A device that supports Android 11 or higher and that supports the Vulkan API is required to expose a feature flag, The value of this feature flag is a date, encoded as an integer value. It specifies the date associated with the Vulkan dEQP tests that the device claims to pass.

A date of the form YYYY-MM-DD is encoded as a 32-bit integer as follows:

  • Bits 0-15 store the year
  • Bits 16-23 store the month
  • Bits 24-31 store the day

The minimum allowed value for the feature flag is 0x07E30301, which corresponds to the date 2019-03-01, which is the date associated with the Vulkan dEQP tests for Android 10. If the feature flag is at least this value, the device claims to pass all of the Android 10 Vulkan dEQP tests.
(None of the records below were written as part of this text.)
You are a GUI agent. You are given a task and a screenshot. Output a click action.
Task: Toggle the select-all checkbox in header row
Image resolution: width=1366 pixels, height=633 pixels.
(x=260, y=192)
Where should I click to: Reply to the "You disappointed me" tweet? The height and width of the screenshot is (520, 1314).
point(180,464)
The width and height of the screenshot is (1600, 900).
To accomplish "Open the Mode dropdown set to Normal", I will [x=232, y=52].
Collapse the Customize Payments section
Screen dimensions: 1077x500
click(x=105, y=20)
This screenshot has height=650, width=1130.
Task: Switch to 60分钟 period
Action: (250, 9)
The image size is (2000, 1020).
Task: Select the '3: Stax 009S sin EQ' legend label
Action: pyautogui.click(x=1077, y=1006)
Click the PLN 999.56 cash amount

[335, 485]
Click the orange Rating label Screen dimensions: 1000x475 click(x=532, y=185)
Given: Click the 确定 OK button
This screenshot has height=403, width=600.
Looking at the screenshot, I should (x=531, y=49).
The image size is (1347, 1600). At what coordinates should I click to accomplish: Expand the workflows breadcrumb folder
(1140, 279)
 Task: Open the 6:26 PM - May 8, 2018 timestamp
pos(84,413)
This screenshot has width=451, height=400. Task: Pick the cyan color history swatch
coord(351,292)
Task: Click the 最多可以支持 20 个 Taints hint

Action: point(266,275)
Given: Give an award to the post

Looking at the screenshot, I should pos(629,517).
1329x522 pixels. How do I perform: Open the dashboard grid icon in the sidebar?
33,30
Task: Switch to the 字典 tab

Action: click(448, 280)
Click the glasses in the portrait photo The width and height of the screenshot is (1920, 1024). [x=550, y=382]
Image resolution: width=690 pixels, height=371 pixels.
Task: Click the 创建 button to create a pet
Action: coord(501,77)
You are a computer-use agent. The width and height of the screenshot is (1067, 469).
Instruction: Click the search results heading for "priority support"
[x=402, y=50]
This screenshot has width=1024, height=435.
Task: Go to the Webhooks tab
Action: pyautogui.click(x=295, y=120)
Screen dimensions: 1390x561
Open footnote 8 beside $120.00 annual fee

Value 0x07E40301 corresponds to the date 2020-03-01, which is the date associated with the Vulkan dEQP tests for Android 11. If the feature flag is at least this value, the device claims to pass all of the Android 11 Vulkan dEQP tests.

Value 0x07E60301 corresponds to the date 2022-03-01, which is the date associated with the Vulkan dEQP tests for Android 13. If the feature flag is at least this value, the device claims to pass all of the Android 13 Vulkan dEQP tests.

A device that exposes a specific feature flag (i.e 0x07E30301, 0x07E40301, 0x07E60301) claims to pass all Android Vulkan dEQP tests of that feature flag (Android 10, Android 11, Android 13 respectively). This device may pass Vulkan dEQP tests from a later Android release.

Vulkan dEQP forms part of Android CTS. From Android 11, the dEQP test runner component of CTS is aware of the feature flag, and skips any Vulkan dEQP tests that - according to this feature flag - the device doesn't claim to support. Such tests are reported as trivially passing.